Dataset entries:
'''
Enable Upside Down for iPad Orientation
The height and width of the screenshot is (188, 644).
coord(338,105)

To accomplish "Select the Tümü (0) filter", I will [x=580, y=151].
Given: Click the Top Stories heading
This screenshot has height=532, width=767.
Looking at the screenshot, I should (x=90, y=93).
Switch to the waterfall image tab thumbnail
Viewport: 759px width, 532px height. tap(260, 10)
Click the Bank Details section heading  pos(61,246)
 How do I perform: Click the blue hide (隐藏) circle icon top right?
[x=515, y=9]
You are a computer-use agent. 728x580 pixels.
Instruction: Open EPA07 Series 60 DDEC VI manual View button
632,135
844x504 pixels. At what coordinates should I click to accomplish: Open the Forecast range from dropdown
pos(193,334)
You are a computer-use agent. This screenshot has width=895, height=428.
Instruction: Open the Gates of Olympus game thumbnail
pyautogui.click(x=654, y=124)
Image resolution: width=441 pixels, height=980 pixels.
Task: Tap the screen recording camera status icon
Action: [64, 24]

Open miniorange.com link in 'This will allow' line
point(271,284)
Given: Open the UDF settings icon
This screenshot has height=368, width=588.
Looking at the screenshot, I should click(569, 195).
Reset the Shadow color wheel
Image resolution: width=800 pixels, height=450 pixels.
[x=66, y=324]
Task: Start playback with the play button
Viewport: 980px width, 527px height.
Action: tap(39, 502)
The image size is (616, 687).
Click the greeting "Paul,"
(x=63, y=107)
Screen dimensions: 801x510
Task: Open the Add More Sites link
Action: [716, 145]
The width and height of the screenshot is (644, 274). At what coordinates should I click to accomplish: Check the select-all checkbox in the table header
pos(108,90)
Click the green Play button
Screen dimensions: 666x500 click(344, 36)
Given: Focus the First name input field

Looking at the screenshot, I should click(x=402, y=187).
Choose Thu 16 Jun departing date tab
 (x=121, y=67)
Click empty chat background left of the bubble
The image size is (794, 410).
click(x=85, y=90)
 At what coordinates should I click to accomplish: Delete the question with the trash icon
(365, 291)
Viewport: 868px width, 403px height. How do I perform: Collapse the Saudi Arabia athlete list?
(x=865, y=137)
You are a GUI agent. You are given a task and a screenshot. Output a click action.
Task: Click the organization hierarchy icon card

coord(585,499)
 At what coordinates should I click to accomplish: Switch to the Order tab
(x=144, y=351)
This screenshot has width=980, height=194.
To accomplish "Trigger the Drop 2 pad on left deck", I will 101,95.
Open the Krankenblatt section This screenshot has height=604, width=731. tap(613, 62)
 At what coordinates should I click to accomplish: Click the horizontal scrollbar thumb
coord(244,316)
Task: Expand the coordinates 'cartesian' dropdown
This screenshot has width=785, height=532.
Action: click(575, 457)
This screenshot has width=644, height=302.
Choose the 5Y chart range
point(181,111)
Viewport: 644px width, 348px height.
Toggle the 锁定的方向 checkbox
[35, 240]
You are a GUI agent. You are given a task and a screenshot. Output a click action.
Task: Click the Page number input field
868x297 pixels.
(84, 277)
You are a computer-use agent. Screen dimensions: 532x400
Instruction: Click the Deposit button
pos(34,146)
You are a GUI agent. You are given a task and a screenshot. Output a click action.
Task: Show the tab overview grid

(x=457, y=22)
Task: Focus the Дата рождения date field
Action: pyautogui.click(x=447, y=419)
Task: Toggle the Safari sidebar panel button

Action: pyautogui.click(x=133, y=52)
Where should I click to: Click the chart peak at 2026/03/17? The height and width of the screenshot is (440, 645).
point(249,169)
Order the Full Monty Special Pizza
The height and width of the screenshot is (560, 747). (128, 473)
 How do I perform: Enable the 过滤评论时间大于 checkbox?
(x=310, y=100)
'''
PROBLEM DETAILS:
For this exercise, return every line from the data that holds the string "left".

COMPLETED TASK:
Click empty chat background left of the bubble
To accomplish "Trigger the Drop 2 pad on left deck", I will 101,95.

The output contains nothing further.